A history of Chinese immigrants, all bachelors except one, who settled in Macon, Georgia, where they all ran laundries starting as early as 1884. All were gone by the late 1920s, except for the only one who had a wife and children, and by 1956, they had departed leaving Macon with no Chinese residents.

John enraptured audiences with his colorful stories during many book talks across America. In 2017, the Chinese Historical Society of Southern California presented him its “Golden Spike” award as a Storyteller.

John Jung with Raymond Douglas Chong. Photo from OC Lee

My Memories

I first met John during his book talk with the Asian Pacific American Heritage Association in Houston. We quickly bonded since our family roots were from Hoyping.

For his book in 2010, Sweet and Sour: Life in Chinese Family Restaurants, I contributed to Chapter 5.  Some Early Chinese Restauranteurs. I shared stories about Moi Chung, my grandfather, and Gim Suey Chong, my father, who were involved in several Chop Suey restaurants.

In 2017, John and me, with other friends, feasted Chop Suey dishes at Paul’s Kitchen at Downtown in Los Angeles.

In 2018, I was co-editor of Chop Suey and Sushi from Sea to Shining Sea: Chinese and Japanese Restaurants in the United States. John contributed his essay  The Sour Side of Chinese Restaurant. In 2019, he joined Bruce Arnold, co-editor and me, for our book launch party, at the Far Bar, aka old Far East Café, in Little Tokyo, Los Angeles.

 Later, John joined me at a program in Cerritos, California,  with the Chinese Historical Society of Southern California. He shared his views on Chop Suey when  I presented MY ODYSSEY- Between Two Worlds documentary and “The Old Far East Café of Little Tokyo” PowerPoint.

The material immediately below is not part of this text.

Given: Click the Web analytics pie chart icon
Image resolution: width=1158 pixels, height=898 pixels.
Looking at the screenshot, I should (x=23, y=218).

Raymond Douglas Chong, Susan Boslego Carter, and John Jung. Credit Raymond Douglas Chong.

Passage

After a four-year bout with non-Hodgkin’s lymphoma, John passed to heaven on July 26, 2021, at Los Alamitos, California.

The Jung family wrote on Facebook:

On the morning of July 26, my father John Jung’s 84 years of learning, caring teaching, providing, and giving came to an end, leaving the world with an unimpeachable model for kindness and a life well-lived, and finding his well-deserved peace.

His life’s path took him from Macon, Georgia to San Francisco and Berkeley, and from Chicago to Toronto and True Love, and thence to Orange County where he dug in and stayed to the end, living his last moments just footsteps from the home that he was so fiercely determined to remain in. He devoted himself wholeheartedly to his University and to the cause of education. He raised two children, found a new career in his 70’s through his dedication to learning more about his mother and ancestry, and inspired countless people to realize that a life post-retirement can be productive and intellectually and socially fulfilling, showing people how to tell their own stories, and demonstrating just how much can be survived.

A memorial will be held at the Chinese Historical Society of Southern California on Sunday, August 1, 2021, in Cerritos, California.   

We shall always remember Dr. John Raymond Jung as an awesome titan and storyteller of the Chinese American experience.